Election 2016 and the Economy

Presidential elections are always momentous occasions, and both traders and investors need to pay close attention to what is going on. Presidents do not have a huge long term impact on the economy thanks to the fact that the more drastic and lasting changes made must go through the House and the Senate, but during election seasons, this is forgotten and wild swings can take place, especially if candidates have outspoken or radical views on the economy or a portion of it. That’s certainly the case this year, especially with Republican candidate Donald Trump and Democratic candidate Bernie Sanders.

Republicans have long been regarded as being favorable to Wall Street, but the last couple decades have started to erode this thought. However, the 2016 election looks like the erosion that took place under Presidents Clinton, Bush, and Obama is being reversed. Clinton helped boost Wall Street considerably until the tech bubble popped, Bush helped bring things back up until the financial crisis, and Obama’s term saw the Dow and the S&P 500 hit record high levels once again. But the Republican candidates are all supportive of a laissez-faire type economy, especially the front runners Ted Cruz and Donald Trump. This would allow businesses to do their thing with minimal government restriction, and when this happens, big business tends to grow quickly. This isn’t always the case, as we most recently saw in 2008, but that is the direction that history tends to go.

If a Republican wins the general election, the typical Wall Street response is to see a flurry of buying. If a Democrat wins, there is usually a large selloff. The Democrats have gone out of their way—perhaps because of 2008—to make this distinction far more pronounced than it has been in a very long time.

That’s why you should also be looking at the Democratic side of things, even if Republicans currently have the advantage in the major polls. Bernie Sanders has made it a point to not take money from large organizations—his average campaign donation is currently just $27. Also, he has made it a strong arguing point of his that his rival, Hillary Clinton, has many connections within Wall Street and is more of a supporter of big business. While this is intended to lump Clinton in with the Republicans running for president, it also makes the point that Sanders will not be going out of his way to help the businesses of the country in a substantial way. In truth, Hillary only accepted about $4 million of her more than $110 million in campaign donations in 2015 from financial organizations. The majority of her big donations have come from large law firms, and not the finance industry. However, this is not the perception that the public has of her right now. For this reason, Clinton has been postponing speaking arrangements with major financial companies.

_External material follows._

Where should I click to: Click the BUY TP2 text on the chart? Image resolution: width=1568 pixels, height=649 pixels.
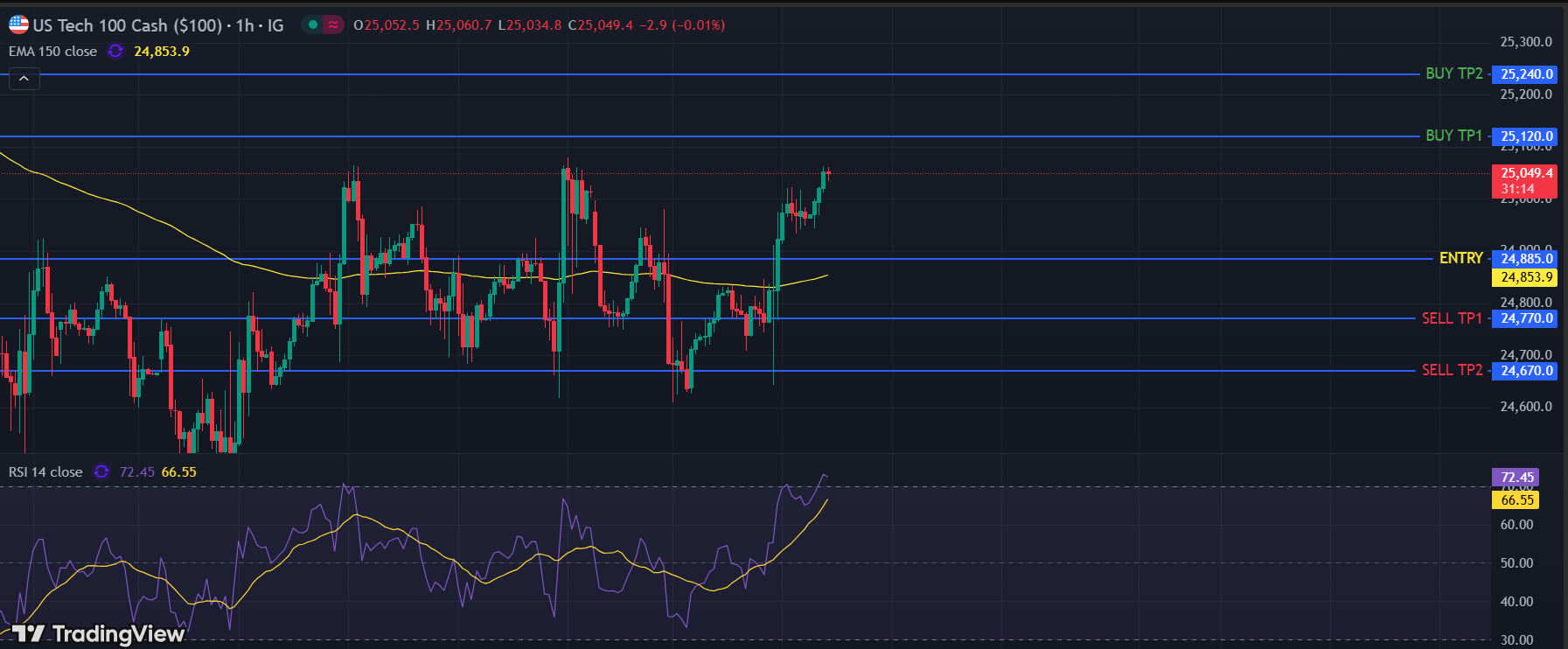click(1453, 73)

And while history tells us that Republicans are pro-big business and Democrats are pro-little guy, this election is truly looking like it doesn’t adhere to the old models. Candidates need to be taken on a case by case basis. Their stance on the economy and on business is important, and in the days leading up to the election, and the days after, who the frontrunner, and then the winner, is, will have a strong influence on what the major U.S. based indices do. As other factors also influence prices, too much bad news could spin prices down quickly, creating a situation where stocks are undervalued. If this happens, taking long term long positions, especially those that revolve around indices, like long term binary options and ETFs, can be lucrative. Either way, short term traders should look to be quite busy come November.